Giang v Gigi [2016] DIFC SCT 052

May 22, 2016


Claim No. XXXX 


In the name of His Highness Sheikh Mohammed Bin Rashid Al Maktoum,

Ruler of Dubai 










Hearing:          12 May 2016

Judgment:       22 May 2016


UPON this claim having been called on 2 May 2016 for consultation before SCT Officer Mahika Hart;

UPON the parties not having reached settlement;

UPON a hearing having been held before SCT Judge Natasha Bakirci on 12 May 2016, with the Claimant and the Defendant’s representative attending;

AND UPON reading the documents submitted in the Court file;


1.The Defendant shall add the Claimant’s medical bills, in the sum of AED 6,460, to her end-of-service settlement.

2. The Claimant’s claim regarding sick leave in respect of the time she spent in Spain is dismissed.

3. The Defendant shall not deduct AED 3,000 for training against the Claimant’s end-of-service settlement.

4. The Defendant shall cancel the Claimant’s visa.

5. The Defendant shall reimburse the Claimant in the amount of AED 393.23 for Court fees.



1.The Claimant, Giang is a Spanish national who was employed as a “Teacher Assistant” by the Defendant.

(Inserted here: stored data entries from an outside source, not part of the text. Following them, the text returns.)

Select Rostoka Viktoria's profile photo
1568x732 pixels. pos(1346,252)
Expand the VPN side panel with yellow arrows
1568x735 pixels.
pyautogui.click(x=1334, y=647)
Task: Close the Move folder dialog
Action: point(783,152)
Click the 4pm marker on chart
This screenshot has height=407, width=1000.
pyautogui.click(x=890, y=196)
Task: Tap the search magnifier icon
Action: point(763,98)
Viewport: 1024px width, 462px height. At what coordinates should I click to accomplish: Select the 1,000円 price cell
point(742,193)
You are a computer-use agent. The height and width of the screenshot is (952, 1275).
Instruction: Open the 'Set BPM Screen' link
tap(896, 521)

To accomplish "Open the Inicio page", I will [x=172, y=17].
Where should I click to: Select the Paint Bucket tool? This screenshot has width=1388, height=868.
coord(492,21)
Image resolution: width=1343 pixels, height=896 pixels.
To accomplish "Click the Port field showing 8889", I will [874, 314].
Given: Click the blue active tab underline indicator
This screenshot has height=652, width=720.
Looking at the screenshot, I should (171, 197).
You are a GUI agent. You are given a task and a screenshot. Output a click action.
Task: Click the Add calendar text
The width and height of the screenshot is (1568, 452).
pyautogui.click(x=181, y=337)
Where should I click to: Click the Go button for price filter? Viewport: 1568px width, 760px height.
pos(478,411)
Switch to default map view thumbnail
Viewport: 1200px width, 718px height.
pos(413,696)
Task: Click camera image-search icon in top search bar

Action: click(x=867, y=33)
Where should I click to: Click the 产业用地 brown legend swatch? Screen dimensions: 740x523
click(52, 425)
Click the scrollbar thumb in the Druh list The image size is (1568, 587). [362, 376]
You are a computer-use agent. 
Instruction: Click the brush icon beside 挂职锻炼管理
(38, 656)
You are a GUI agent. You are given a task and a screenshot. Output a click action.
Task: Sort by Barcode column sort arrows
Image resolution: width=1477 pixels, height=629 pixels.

2. The Defendant, Gigi Nursery is a children’s daycare facility located in the DIFC.


3. On 30 April 2015 the Claimant entered into an employment contract (‘the contract”) with the Defendant to “work for the Company as Teacher Assistant for a period of 2 years,” the commencement date of the contract was 25 May 2015. Section 5 of the contract provides the following as regards Medical Coverage – “5.1 The Employer will bear the cost of the medical treatment required by the Employee during the period of this Contract. 5.2 Subject to medical recommendation, the Employee will be entitled to fifteen (15) days sick leave on full pay plus thirty (30) days on half pay for each year of service. “

4. The case file includes another employment contract between the Claimant and the Defendant dated 6 April 2015, with a commencement date of 17 May 2015 where the Claimant undertakes to work for the Defendant as a babysitter for a period of 2 years, however the copy is not signed.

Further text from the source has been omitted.